Create an instance profile for AWS PCS
Compute node groups require an instance profile when they are created. If you use the AWS Management Console to create a role for Amazon EC2, the console automatically creates an instance profile and gives it the same name as the role. For more information, see Using instance profiles in the AWS Identity and Access Management User Guide.
In the following procedure, you use the AWS Management Console to create a role for Amazon EC2, which also creates the instance profile for your compute node groups.

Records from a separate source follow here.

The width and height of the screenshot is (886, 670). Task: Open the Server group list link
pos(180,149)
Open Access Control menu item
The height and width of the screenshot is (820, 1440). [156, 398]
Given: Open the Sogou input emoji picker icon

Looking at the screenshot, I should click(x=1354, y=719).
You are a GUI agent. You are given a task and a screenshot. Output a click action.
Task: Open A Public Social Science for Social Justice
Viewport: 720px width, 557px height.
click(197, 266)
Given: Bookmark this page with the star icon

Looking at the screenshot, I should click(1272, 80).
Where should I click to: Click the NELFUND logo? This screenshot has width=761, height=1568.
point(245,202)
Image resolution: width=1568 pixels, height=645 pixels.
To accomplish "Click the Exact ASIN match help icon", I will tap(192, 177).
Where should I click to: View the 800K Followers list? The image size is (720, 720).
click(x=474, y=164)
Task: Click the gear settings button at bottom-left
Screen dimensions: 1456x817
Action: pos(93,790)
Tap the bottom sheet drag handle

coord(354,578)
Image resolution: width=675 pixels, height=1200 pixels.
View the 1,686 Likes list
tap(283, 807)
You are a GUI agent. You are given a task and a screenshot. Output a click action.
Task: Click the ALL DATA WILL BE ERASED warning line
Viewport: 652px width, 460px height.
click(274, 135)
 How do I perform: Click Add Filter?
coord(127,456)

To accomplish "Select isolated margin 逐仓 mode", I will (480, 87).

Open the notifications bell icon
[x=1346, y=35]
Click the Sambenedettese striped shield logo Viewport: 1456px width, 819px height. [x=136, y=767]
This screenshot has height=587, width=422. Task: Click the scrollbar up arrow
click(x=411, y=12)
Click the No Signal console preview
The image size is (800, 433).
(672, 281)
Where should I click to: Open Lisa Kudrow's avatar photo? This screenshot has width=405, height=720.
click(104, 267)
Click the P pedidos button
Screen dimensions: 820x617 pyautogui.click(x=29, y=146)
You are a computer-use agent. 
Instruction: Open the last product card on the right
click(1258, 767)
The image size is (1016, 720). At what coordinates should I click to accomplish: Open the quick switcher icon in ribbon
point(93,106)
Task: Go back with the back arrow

To create the role and instance profile
-
Navigate to the IAM console
. -
Under Access management, choose Policies.
-
Choose Create policy.
-
Under Specify permissions, for Policy editor, choose JSON.
-
Replace the contents of the text editor with the following:
{ "Version": "2012-10-17", "Statement": [ { "Action": [ "pcs:RegisterComputeNodeGroupInstance" ], "Resource": "*", "Effect": "Allow" } ] } -
Choose Next.
-
Under Review and create, for Policy name, enter
AWSPCS-getstarted-policy. -
Choose Create policy.
-
-
Under Access management, choose Roles.
-
Choose Create role.
-
Under Select trusted entity:
-
For Trusted entity type, select AWS service
-
Under Use case, select EC2.
-
Then, under Choose a use case for the specified service, choose EC2.
-
-
Choose Next.
-
-
Under Add permissions:
-
In Permissions policies, search for AWSPCS-getstarted-policy.
-
Check the box beside AWSPCS-getstarted-policy to add it to the role.
-
In Permissions policies, search for AmazonSSMManagedInstanceCore.
-
Check the box beside AmazonSSMManagedInstanceCore to add it to the role.
-
Choose Next.
-
-
Under Name, review, and create:
-
Under Role details:
-
For Role name, enter
AWSPCS-getstarted-role.
-
-
Choose Create role.
-